Text excerpt →
※ ※ ※

Religious Holy Days: A student who cannot meet an assignment deadline due to the observance of a religious holy day may submit the assignment up to 24 hours late without penalty, if proper notice of the planned absence has been given. Notice must be given at least 14 days prior to the classes which will be missed. For religious holy days that fall within the first 2 weeks of the semester, notice should be given on the first day of the semester. Notice should be personally delivered to the instructor and signed and dated by the instructor, or emailed, in which case a student submitting email notification must receive email confirmation from the instructor.
The assignments are designed to be doable on personal computers (assuming you write your code efficiently!). However, for extensions and for your final project, you may wish to run longer experiments. We encourage you to do so using the department's Condor pool. An overview of Condor can be found here and some documentation can be found here.
Be aware that your jobs may be terminated by Condor if they are competing for resources and plan ahead for this if you choose to use Condor.
For the final project, the course will have an instructional allocation on TACC that you may use. More details about this forthcoming.
Finally, another useful resource is Google Cloud Platform. When you create an account for the first time, you will receive free credits that are often sufficient to run experiments for the final project or other projects in this class, if you haven't created an account or exhausted these already.

※ ※ ※

Given data →
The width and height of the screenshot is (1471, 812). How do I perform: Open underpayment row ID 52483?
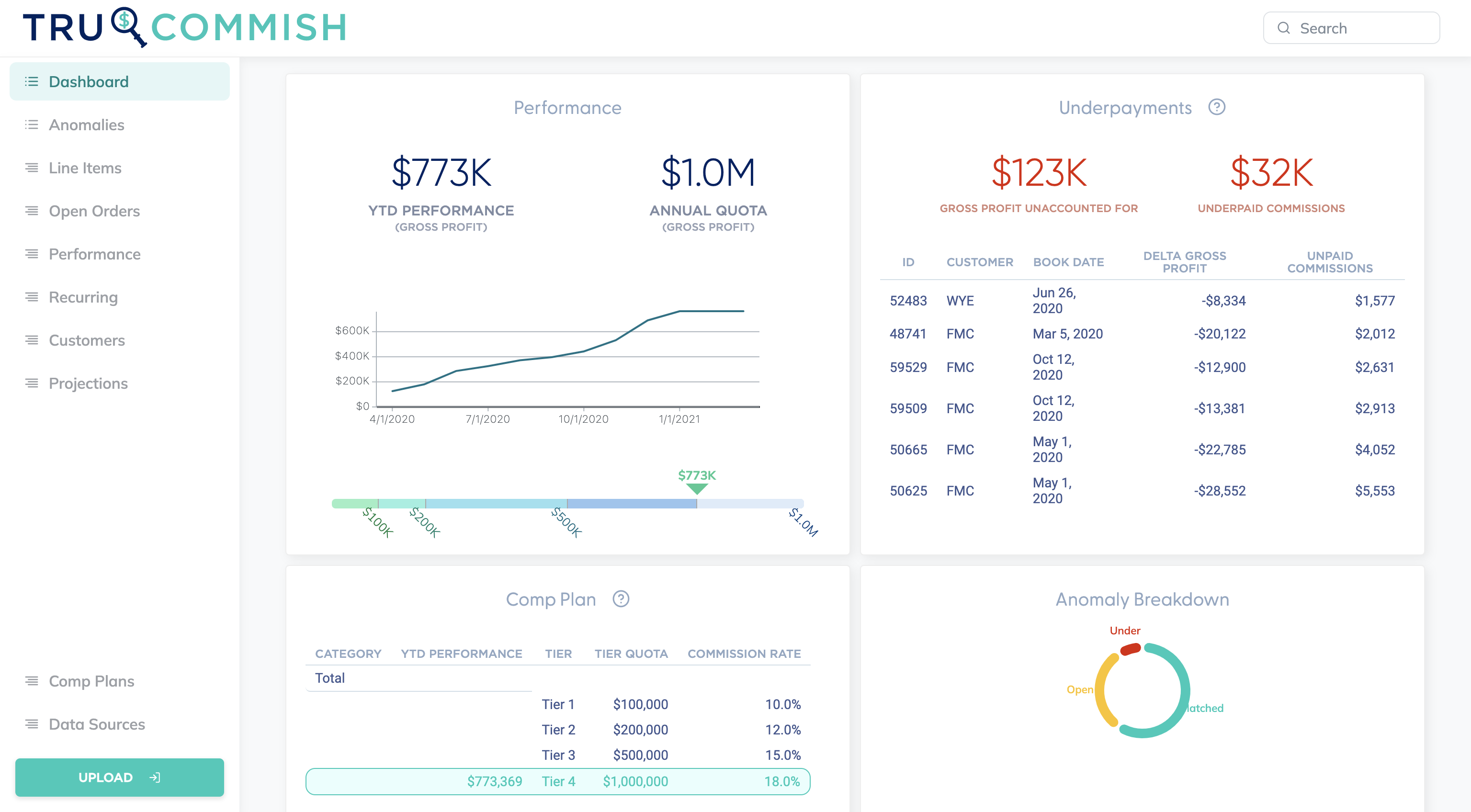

※ ※ ※

Problems →
• a. Reproduce a part of the course policy text word for word. Begin at the words "Religious Holy Days: A" and stop after "from the instructor.".
• b. Which computing resources for running code or experiments does the course policy text mention? List every one.
• c. Take the course policy text further, starting after its last sentence.

Answers given →
• a.
Religious Holy Days: A student who cannot meet an assignment deadline due to the observance of a religious holy day may submit the assignment up to 24 hours late without penalty, if proper notice of the planned absence has been given. Notice must be given at least 14 days prior to the classes which will be missed. For religious holy days that fall within the first 2 weeks of the semester, notice should be given on the first day of the semester. Notice should be personally delivered to the instructor and signed and dated by the instructor, or emailed, in which case a student submitting email notification must receive email confirmation from the instructor.

• b.
- Personal computers
- The department's Condor pool
- TACC (an instructional allocation)
- Google Cloud Platform

• c.
Disabilities: Students with disabilities may request appropriate academic accommodations from the Division of Diversity and Community Engagement, Services for Students with Disabilities at 471-6259.
Diversity: It is our intent that students from all diverse backgrounds and perspectives be well served by this course, that students' learning needs be addressed both in and out of class, and that the diversity that students bring to this class be viewed as a resource, strength and benefit. It is our intent to present materials and activities that are respectful of diversity: gender, sexuality, disability, age, socioeconomic status, ethnicity, race, and culture. Your suggestions are encouraged and appreciated. Please let the course staff know of ways to improve the effectiveness of the course for you personally or for other students.
Furthermore, at times throughout the semester, we will discuss the broader cultural impact of machine learning, NLP, and language technology. I ask that students approach these topics seriously and recognize the power technology has to both support and undermine efforts to create a more inclusive society.